An Energy Boom Means a Robust Housing Market in Woodward

Oct 9, 2012

Yesterday Quinton Chandler took you to the front lines of Woodward Oklahoma’s housing market. And we heard from Woodward’s residents how floods of oil boomers are building new RV Parks and tying local hotels up for weeks at a time. Today, we look at the upside to Woodward’s new growth. And we’ll see what is being done to meet the challenge of housing so many people.

It’s back to the overflowing streets of Woodward, Oklahoma, where jobs are easily found but housing is scarce. But you know what they say, if you’re given lemons, build more houses.

“My name’s Ron Henager and I’m from around McKinney, TX but I’m a Woodward resident now so hopefully we’ve got enough stuff up here to keep us busy for the rest of my life.”

I met Ron by a muddy curbside in an out of the way neighborhood so new most of the houses are just wooden frames and concrete.

“We’ve got six that are closed right now. We’ve got 20 in this little neighborhood and then I’ve got four other houses that are going in different places in the city.”

Ron came to Woodward earlier this year to build houses for Prime Contractors. A local broker recruited Prime out of Oklahoma City to build as many homes as possible. Ron says his boss saw the town had a heavy demand and a ripe market full of opportunity.

“We’ve got people living in tents out here, because there’s no place to live.” “We’ve got a lot of young people this guy is 22 and his wife is 21 and they’re buying a $200,000 house. My first house was $6250.”

I tip toed around sprinklers and hopped over some mud to meet “the guy and his wife” Ron mentioned. Colton and Jacey were helping lay sod on a bare uneven patch of dirt that was their front yard.

“We moved up here about two months ago and we figured we’d be here for a while so we’d go ahead and purchase a home.” There’s nothing for rent. Yeah there’s really nothing for rent and just to buy, right now in the whole housing market its tight to get anything.”

“We got to looking at houses that were less expensive and they needed 20 to 30 thousand dollars worth of work in them so why not purchase a home that we’re not going to have to fix up. That’s really where we came up with the idea of purchasing a home like this.”

Colton told the truth when he said houses are hard to come by in Woodward but it isn’t because there’s nothing for sale. Brian Cook is manager of the local Coldwell Baker.

“We’re kind of steady sitting around 55 houses on the market the trend right now is prices are still going up on property. The house market is healthy. I mean we’re selling houses, but we could always use more.”

Brian says there has been a 10 – 15% increase in market prices mostly due to market demand and newer higher quality homes. The average selling price used to be $108,000 and today they’ll sell anywhere between 150 and 200,000. Not the best shake for someone looking to buy on a budget.

“If I had a $100,000 house two years ago that’s worth 125,000 why not ask 150,000 someone might pay it.

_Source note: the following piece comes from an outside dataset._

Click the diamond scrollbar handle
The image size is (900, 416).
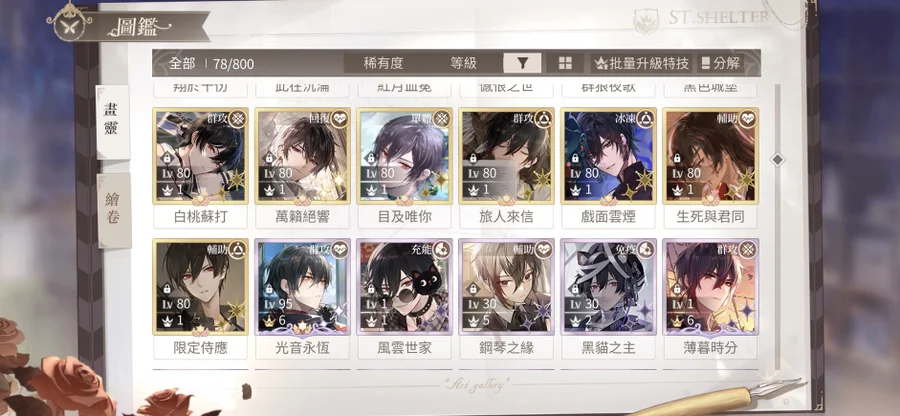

It’s just part of the market, supply and demand.”

That high sales potential is probably how one of Brian’s brokers at Coldwell convinced Ron’s company Prime to get onboard. I mean it sounds like everyone wants a piece of this town.

“I talked with a coordinator this morning that’s looking to build some multi-family housing, apartments. We’ve had some calls from hotel/motel developers as well who are interested in the area.”

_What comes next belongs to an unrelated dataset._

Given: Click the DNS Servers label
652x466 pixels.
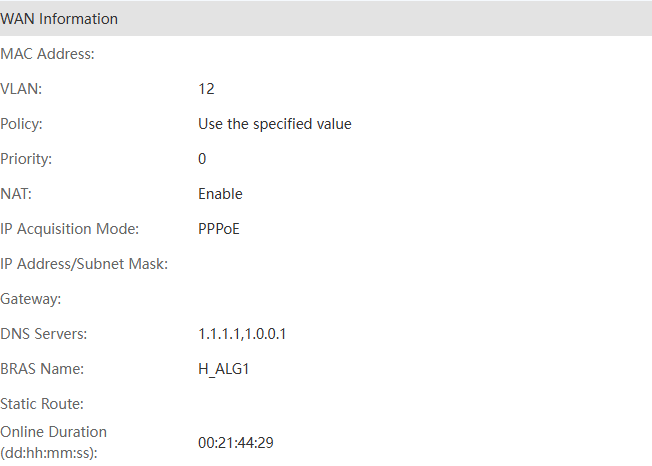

Let’s be realistic. Besides Prime contractors, Brian could only think of a couple other developers working in Woodward and building homes and hotels takes time.

Brian said himself, “Hotel-wise, those are just rumors, I don’t even know the true names of the hotels that are going up.”

Yeah, small town gossip isn’t the most reliable news source.

To add another grain of salt, since March, Prime Contractors have only finished six houses. Ron hopes to have the other twenty done by the end of the year, but after that the challenge will be getting land to build on.

“I know there’s plenty of land around and we’re working like I said with Coldwell banker. We’ve probably got another 60 to 100 lots in the works but right now there’s nothing that’s solidified.”

Before more houses can go up Coldwell has to secure empty lots for Prime. But Ron predicts they’ll be closing on a lot of homes as the year winds down. Thanks to higher incomes, houses will probably sell like crazy. CJ Montgomery, Woodward’s Chamber of Commerce president says since the energy boom people are dropping a lot of cash.

“Some folks look at retail sales as kind of an indicator of how your economy is doing. Woodward has exceeded $1 million dollars in retail sales tax receipts now for six months in a row.”

Between the heavy demand for houses and high sales levels Woodward is seeing good times. But the flood of people, will only last while there is enough oil and gas to pull from the ground.

“The oil and gas business is typically cyclical and it doesn’t peak forever.”

But CJ, hopes for Woodward’s sake this time the peaks will be longer and the market downturns will be shorter.